The $4 million campaign unveiled on Tuesday in Cairns by Tourism Minister Martin Ferguson and the winner of the 2009 campaign, Ben Southall, targets travellers between 18 and 30, offering a chance to win one of six paid positions.
The ‘jobs’ on offer are chief funster (NSW), outback adventurer (Northern Territory), park ranger (Queensland), wildlife caretaker (South Australia), lifestyle photographer (Melbourne, Victoria) and taste master (Western Australia). Each six-month position comes with a $50,000 salary and $50,000 worth of living expenses.
While the campaign will not pack the publicity punch its predecessor won in 2009, it is a low-cost way to stimulate the $12 billion youth tourism market, says Madigan Communications head Dee Madigan.

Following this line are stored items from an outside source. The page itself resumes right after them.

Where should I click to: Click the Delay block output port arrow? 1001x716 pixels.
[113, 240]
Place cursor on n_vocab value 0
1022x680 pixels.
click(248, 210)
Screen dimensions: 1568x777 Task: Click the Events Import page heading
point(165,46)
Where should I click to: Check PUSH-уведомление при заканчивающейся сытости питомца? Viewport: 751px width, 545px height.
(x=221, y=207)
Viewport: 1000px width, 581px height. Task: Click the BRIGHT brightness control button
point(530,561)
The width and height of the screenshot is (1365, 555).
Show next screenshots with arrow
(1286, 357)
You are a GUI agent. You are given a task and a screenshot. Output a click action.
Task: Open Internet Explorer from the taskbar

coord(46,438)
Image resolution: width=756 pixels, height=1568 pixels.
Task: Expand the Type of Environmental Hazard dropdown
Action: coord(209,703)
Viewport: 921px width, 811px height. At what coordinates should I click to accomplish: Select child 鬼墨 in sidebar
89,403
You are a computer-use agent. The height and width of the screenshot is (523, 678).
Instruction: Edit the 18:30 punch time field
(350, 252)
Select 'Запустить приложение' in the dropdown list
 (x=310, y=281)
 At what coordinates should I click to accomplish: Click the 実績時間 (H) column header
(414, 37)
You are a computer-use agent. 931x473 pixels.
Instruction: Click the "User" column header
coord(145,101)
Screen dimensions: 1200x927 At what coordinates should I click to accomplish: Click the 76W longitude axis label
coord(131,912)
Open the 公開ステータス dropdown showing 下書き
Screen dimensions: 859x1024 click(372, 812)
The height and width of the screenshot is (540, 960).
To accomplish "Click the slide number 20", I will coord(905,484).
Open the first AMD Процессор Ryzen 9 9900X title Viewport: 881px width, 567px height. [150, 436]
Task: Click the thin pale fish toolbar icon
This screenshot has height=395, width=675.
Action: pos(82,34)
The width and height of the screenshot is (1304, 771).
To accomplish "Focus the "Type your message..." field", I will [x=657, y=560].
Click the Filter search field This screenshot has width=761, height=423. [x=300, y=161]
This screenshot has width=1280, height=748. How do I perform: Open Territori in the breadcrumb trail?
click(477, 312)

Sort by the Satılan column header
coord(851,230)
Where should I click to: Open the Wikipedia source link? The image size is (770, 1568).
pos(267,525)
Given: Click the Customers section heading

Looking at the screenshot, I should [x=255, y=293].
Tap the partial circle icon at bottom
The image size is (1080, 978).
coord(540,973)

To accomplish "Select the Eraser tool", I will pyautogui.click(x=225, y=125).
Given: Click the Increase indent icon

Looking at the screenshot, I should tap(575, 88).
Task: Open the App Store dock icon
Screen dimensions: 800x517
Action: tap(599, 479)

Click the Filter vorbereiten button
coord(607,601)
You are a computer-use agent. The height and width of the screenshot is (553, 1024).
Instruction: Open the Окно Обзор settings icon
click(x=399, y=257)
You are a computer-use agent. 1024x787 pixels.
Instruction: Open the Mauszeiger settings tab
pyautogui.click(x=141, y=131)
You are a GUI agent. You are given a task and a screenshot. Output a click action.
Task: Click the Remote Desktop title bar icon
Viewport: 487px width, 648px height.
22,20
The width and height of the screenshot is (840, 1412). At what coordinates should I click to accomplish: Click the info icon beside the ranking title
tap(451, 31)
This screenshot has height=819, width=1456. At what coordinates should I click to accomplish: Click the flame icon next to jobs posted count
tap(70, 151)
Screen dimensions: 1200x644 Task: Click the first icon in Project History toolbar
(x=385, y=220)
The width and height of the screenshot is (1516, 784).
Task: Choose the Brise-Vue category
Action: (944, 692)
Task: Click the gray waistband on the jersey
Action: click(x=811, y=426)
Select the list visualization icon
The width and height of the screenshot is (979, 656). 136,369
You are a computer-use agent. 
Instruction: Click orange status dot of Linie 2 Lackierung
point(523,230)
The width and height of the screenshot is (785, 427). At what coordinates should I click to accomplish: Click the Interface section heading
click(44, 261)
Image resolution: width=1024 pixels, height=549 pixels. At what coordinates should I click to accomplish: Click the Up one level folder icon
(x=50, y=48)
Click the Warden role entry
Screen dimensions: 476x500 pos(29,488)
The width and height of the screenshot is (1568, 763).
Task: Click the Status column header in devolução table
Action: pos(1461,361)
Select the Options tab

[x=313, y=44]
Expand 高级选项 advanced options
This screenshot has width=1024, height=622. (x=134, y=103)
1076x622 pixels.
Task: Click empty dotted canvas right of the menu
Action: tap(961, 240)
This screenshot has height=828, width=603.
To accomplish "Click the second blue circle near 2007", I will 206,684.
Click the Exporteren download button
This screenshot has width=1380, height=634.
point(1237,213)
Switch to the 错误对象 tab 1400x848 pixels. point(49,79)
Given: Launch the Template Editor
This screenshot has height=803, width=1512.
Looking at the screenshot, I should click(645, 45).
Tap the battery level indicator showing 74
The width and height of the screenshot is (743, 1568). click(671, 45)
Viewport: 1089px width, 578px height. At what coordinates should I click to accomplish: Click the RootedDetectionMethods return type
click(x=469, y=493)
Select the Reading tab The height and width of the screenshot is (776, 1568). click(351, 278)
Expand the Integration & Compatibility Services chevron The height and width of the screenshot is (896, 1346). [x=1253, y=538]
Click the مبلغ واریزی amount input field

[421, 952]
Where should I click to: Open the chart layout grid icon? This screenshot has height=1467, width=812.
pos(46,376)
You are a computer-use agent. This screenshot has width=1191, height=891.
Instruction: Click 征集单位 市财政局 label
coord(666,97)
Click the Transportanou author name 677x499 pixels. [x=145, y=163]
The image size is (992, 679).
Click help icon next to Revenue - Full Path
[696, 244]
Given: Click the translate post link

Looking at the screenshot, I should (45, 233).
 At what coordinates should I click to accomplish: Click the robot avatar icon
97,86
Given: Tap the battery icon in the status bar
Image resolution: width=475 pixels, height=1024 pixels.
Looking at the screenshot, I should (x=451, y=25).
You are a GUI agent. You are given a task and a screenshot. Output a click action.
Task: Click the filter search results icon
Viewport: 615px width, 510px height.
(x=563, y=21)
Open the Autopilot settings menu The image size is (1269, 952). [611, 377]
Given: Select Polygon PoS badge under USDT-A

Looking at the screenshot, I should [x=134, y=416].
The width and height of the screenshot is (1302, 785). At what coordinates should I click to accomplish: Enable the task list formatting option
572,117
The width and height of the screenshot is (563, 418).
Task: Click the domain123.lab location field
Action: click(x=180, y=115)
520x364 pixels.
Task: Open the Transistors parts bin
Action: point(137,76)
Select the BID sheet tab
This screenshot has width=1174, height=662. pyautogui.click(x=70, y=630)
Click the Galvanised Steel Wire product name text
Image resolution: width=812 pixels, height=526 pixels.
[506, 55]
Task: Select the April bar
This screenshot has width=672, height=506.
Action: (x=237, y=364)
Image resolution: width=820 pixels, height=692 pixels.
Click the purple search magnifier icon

“It’s not going to achieve the kind of publicity that it got,” Madigan told BRW on Tuesday. “It won’t get the free media and that’s unfortunate. But with social media, you don’t need as much free media because you’ve got everyone doing your work for you. You’ve got young people forwarding it onto their friends. If it’s a good offer, people do your work for you and you don’t even need free media.”
The competition requires would-be winners to upload a 30-second video explaining why they would be the best candidate for a particular job. The closing date is April 10, the winners will be announced in June and the jobs start in August.
The competition targets young people from countries that have working holiday visa arrangements with Australia, including the UK, Ireland, the US, Canada, Germany, France, Italy, Sweden, Hong Kong, Taiwan, South Korea and Japan. Tourism Australia says youth travellers on average spend $7279 a trip in Australia and last year working holidaymakers contributed $2.5 billion to the economy.
Despite this style of tourism promotional competition being repeated elsewhere, such as with New Zealand’s Great Walker campaign last year, the style of competition will have a fresh pull, Madigan says.
“The target market . . . they will enter these competitions because they will think: ‘Why not?’ And what it does do, then, is it puts Australia at the top of mind,” she said. “There are probably three or four trips a young person could make – they could go to Asia, they could do Europe, or Australia. It just means we’re in the consideration set. That’s all you can ask of a campaign.”